» TASK BRIEF: What is needed is an exact copy of the lines in the entries below from the one holding "Given: Click the block" through the one holding "You are a GUI", pictures excluded.

» DATA TO USE:
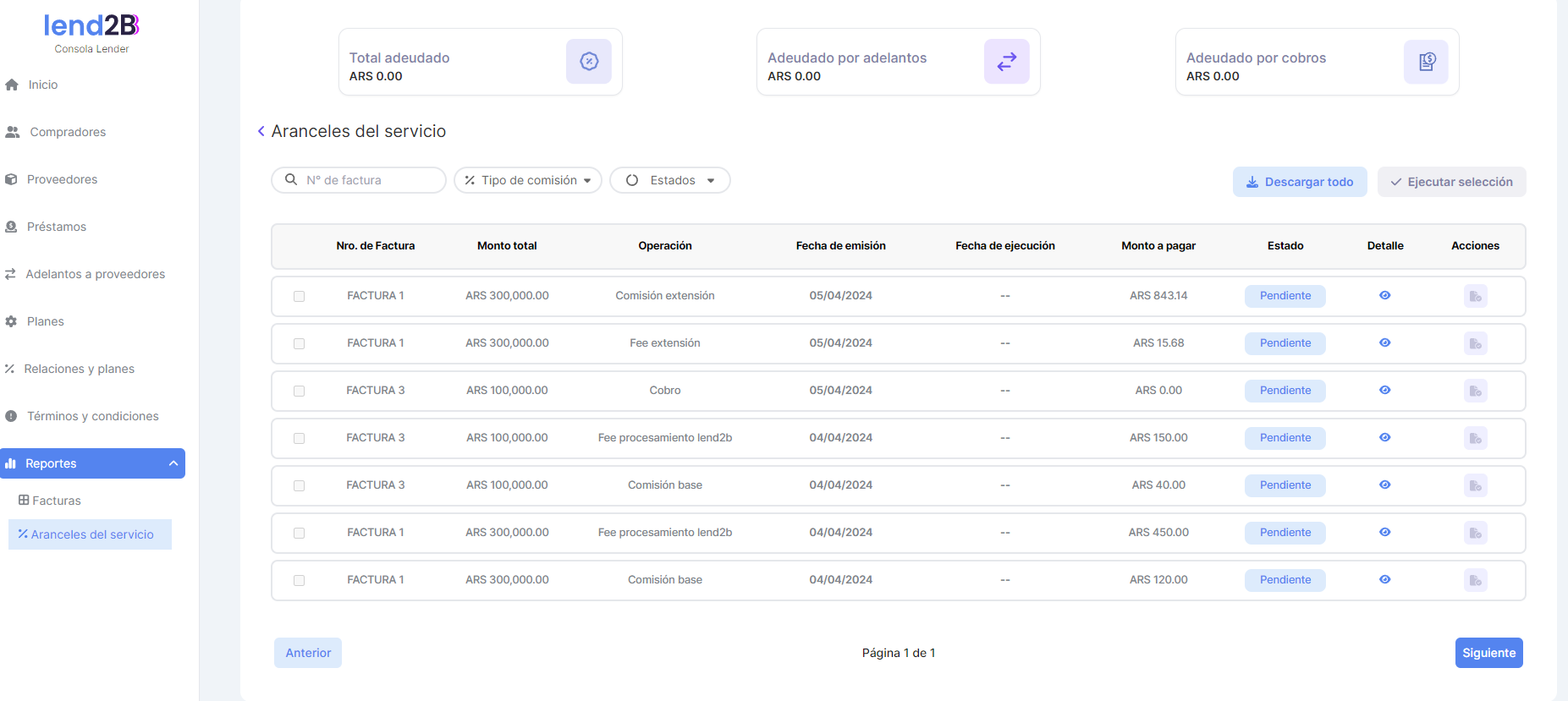Screen dimensions: 1568x701
Task: Click the Adeudado por cobros invoice icon
Action: [1426, 61]
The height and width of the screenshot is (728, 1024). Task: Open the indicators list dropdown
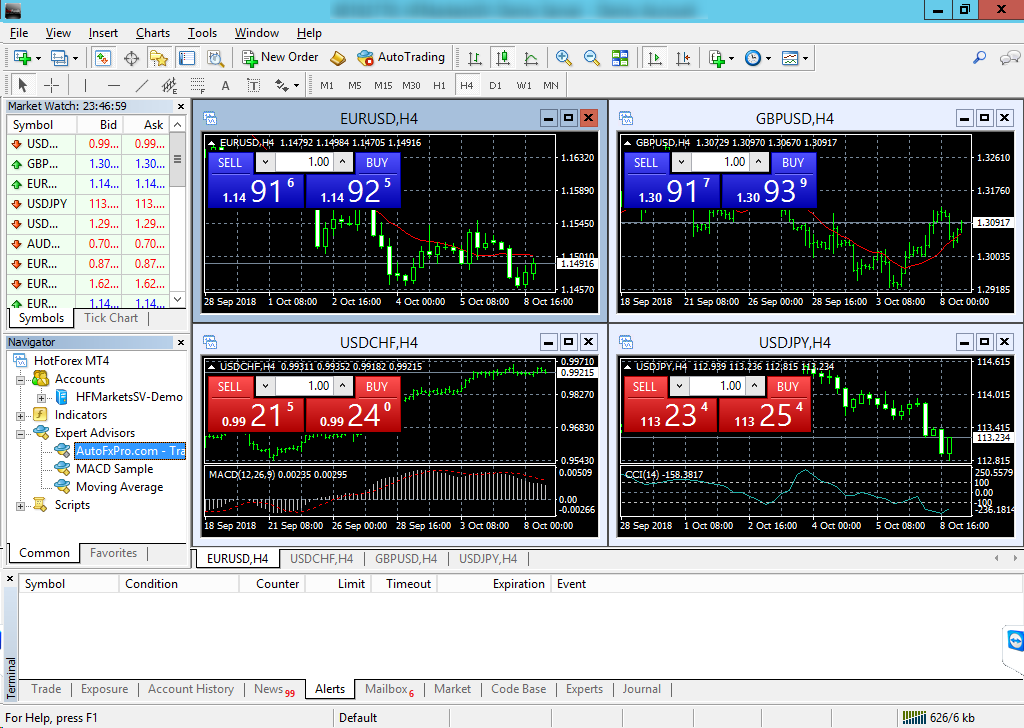tap(722, 58)
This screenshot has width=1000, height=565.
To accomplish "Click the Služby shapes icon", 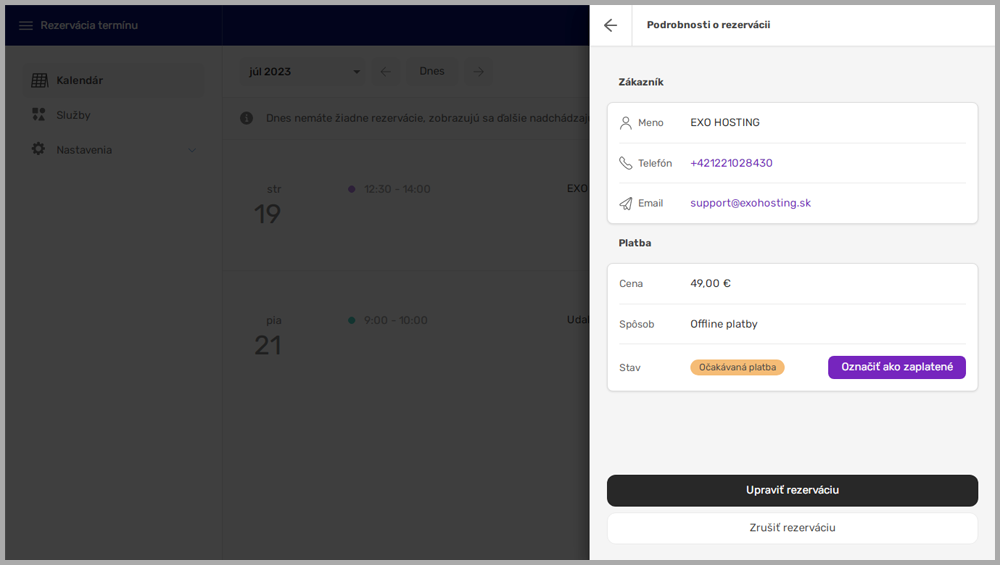I will coord(39,115).
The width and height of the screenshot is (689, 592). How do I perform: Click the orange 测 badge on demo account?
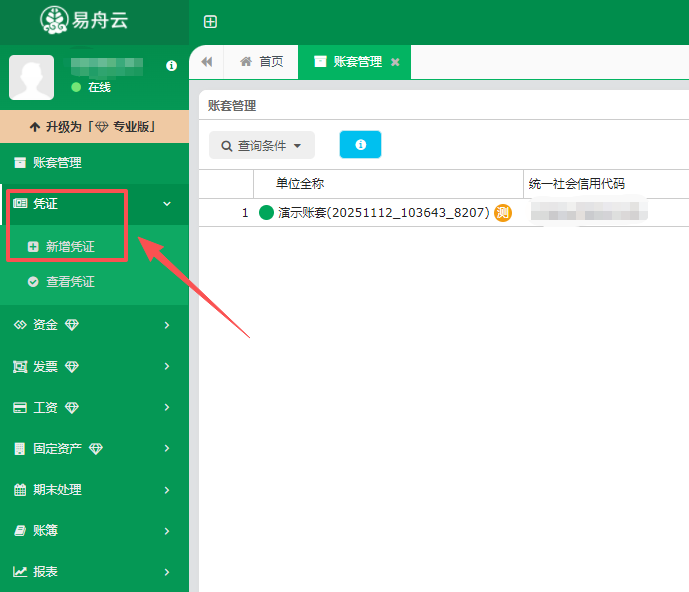pos(503,212)
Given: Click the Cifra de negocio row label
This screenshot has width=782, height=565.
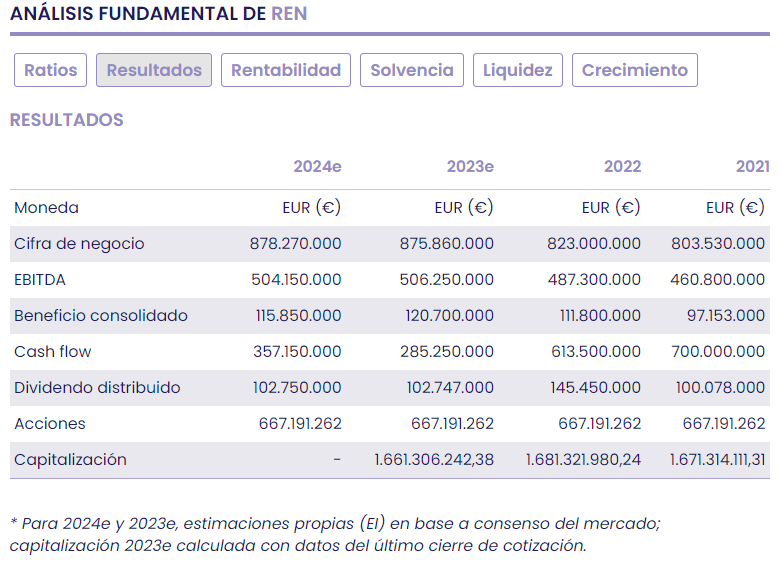Looking at the screenshot, I should tap(79, 244).
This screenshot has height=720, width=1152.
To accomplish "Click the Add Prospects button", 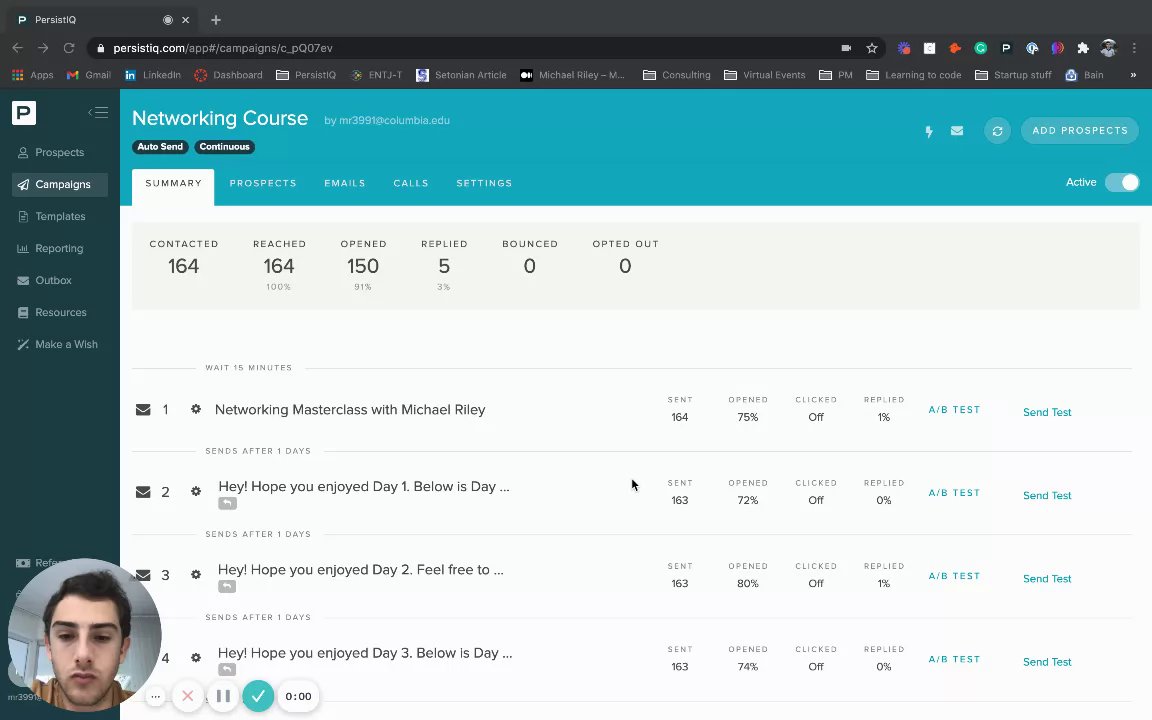I will coord(1080,131).
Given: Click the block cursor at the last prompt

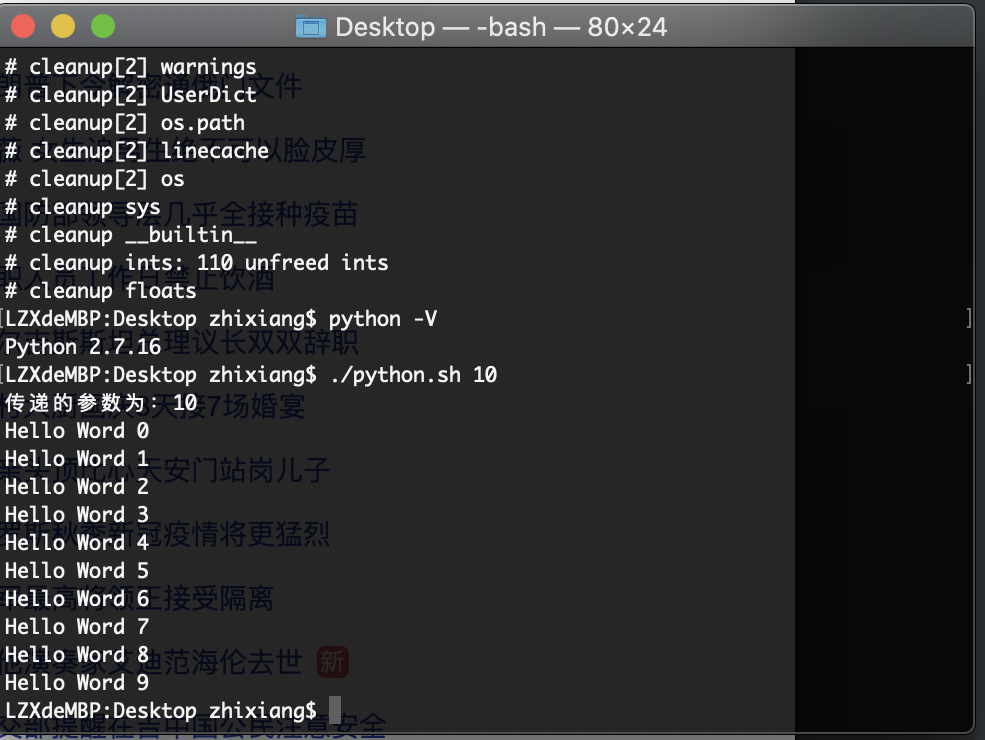Looking at the screenshot, I should click(335, 710).
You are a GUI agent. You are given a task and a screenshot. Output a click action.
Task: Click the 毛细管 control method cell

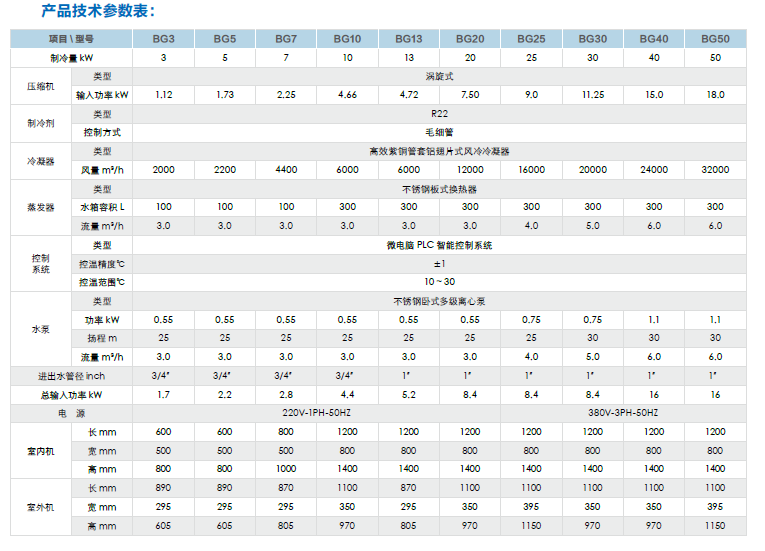(x=440, y=132)
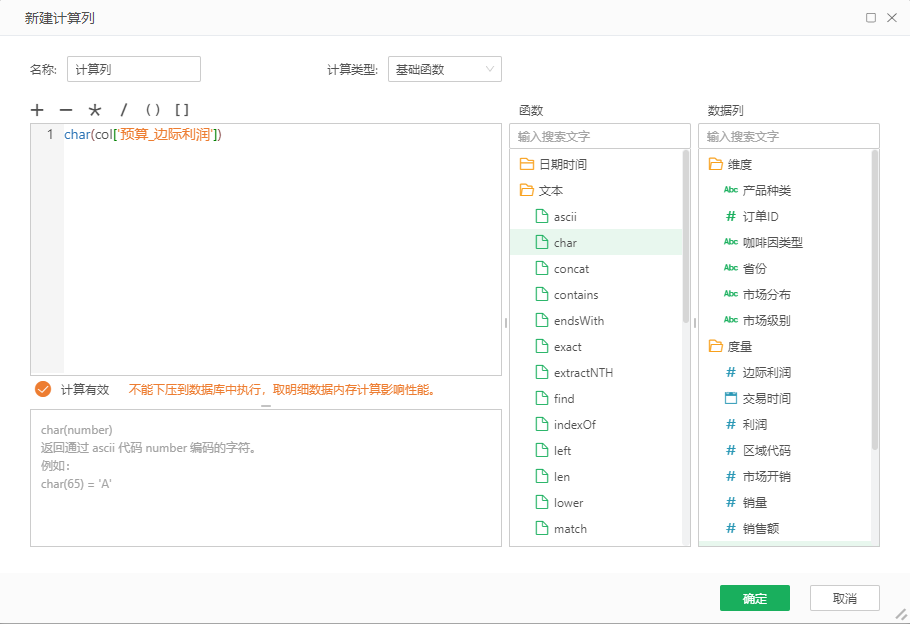
Task: Insert square brackets into the formula
Action: click(182, 110)
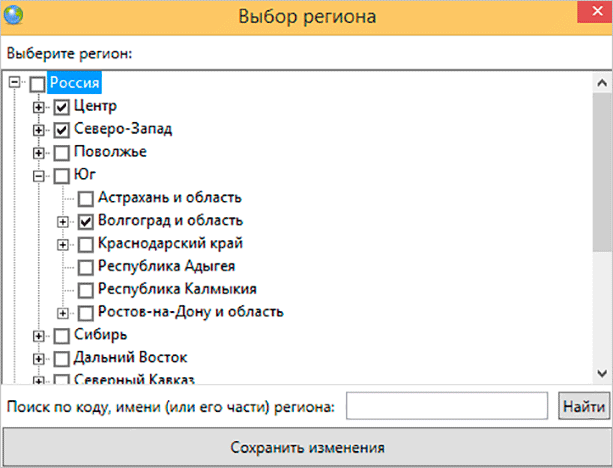Image resolution: width=613 pixels, height=468 pixels.
Task: Toggle the Волгоград и область checkbox
Action: point(86,221)
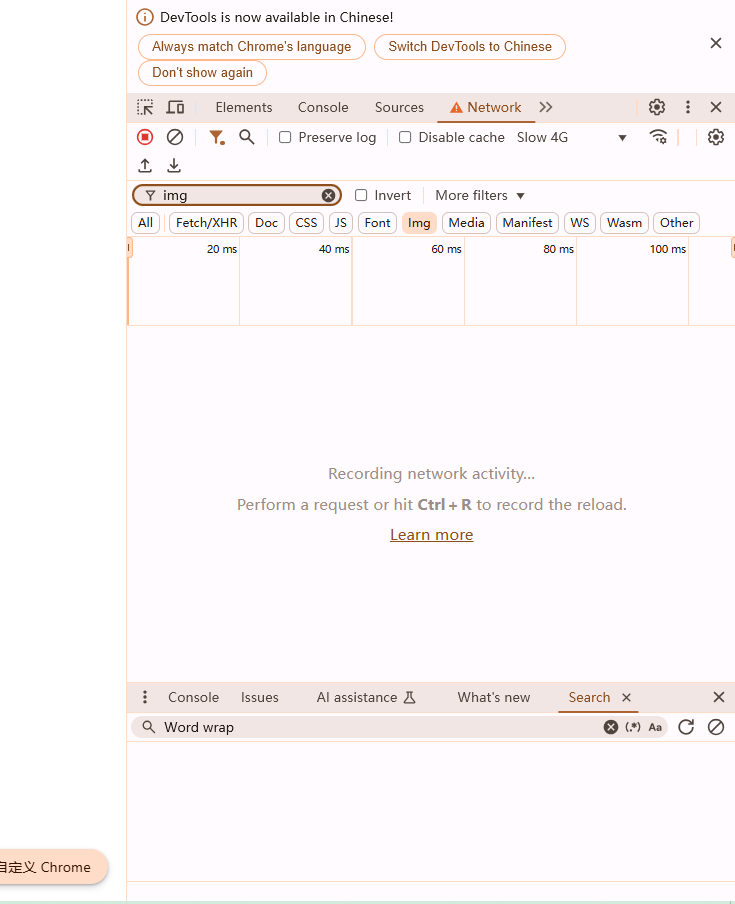Switch to the Elements tab
This screenshot has height=904, width=735.
tap(243, 107)
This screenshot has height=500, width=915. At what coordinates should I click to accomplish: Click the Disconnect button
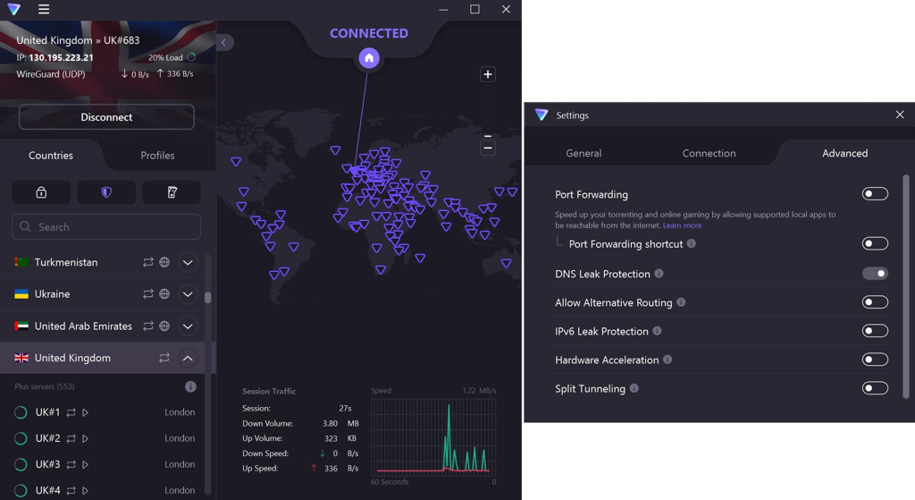point(106,117)
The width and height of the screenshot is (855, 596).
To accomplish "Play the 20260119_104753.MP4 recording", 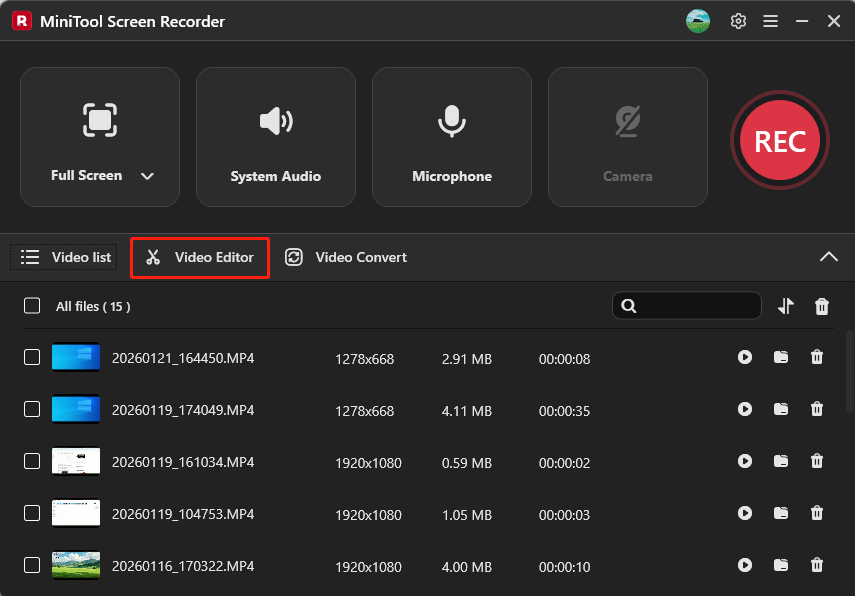I will click(x=745, y=513).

» RESPONSE:
Given: Click the block cursor at the last prompt

Looking at the screenshot, I should click(335, 710).
You are a GUI agent. You are given a task and a screenshot. Output a click action.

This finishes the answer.